Saturday, April 17, 2021

Crowdedness for divergent and convergent strategies - How can it be measured?


Crowding is increasingly important topic with discussion of factor strategy returns. Not all factor strategies will behave the same from increases in crowdedness. Greater crowdedness will affect divergent and convergent strategies differently in the short and long-run. We have discussed the concept of convergent and divergent strategies (see: The "3 x 5 index card" on "Divergent" and "Convergent" hedge fund strategies), but the paper, "The Impact of Crowding in Alternative Risk Premia Investing", by Nick Baltas takes a different perspective and explains how different strategies will be affected by increased interest, crowdedness. 

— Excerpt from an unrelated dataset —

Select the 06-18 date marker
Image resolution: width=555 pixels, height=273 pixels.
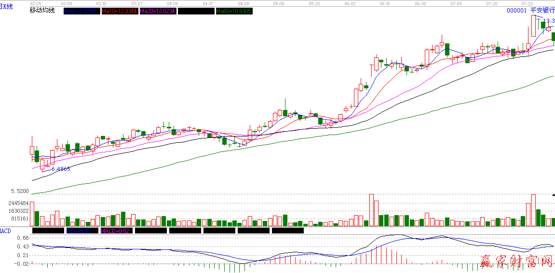click(384, 3)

A momentum strategy does not have a fundamental anchor. It is mean-fleeing and will gain from divergences through continued trend following. Hence, new flows can be a self-reinforcing mechanism which can lead to destabilizing behavior and a potential crash. In this case, more new capital will actually increase returns in the short run but will lead to distorts in performance the longer a trend lasts. 

On the other hand, a convergent strategy like value investing has a natural anchor, the fundamental valuation. In this case, there is a self-correcting mechanism, the long should increase and short decrease to close the value gap. As more capital flows into a value strategy the value gap should be closed. 

In both cases the turnover from rebalancing tells us something about performance. In the case of momentum, a positive feedback strategy, lower turnover will have higher performance from reinforcing behavior. This will not exist for value strategies.


Now we could measure crowdedness through money flows, but this information is difficult to obtain. However, we can learn something about crowdedness by the pairwise correlation of assets in the long and short portfolios constructed to make momentum and value factor strategies. In the case of momentum, if there is more pairwise correlation, a sign that investors are holding the same portfolio and thus crowded, there should be lower returns over time. A low pairwise portfolio should have higher returns. The research finds this result across different asset classes. It also finds the opposite result for value portfolios; high pairwise correlation in a portfolio suggests similar behavior that will lead to self-correction.

Everyone thinking the same for a momentum portfolio will start well but ultimately end with a bad result. On the other hand, acting the same will close the value gap for names in a value portfolio which will lead to more turnover and new opportunities to again exploit value.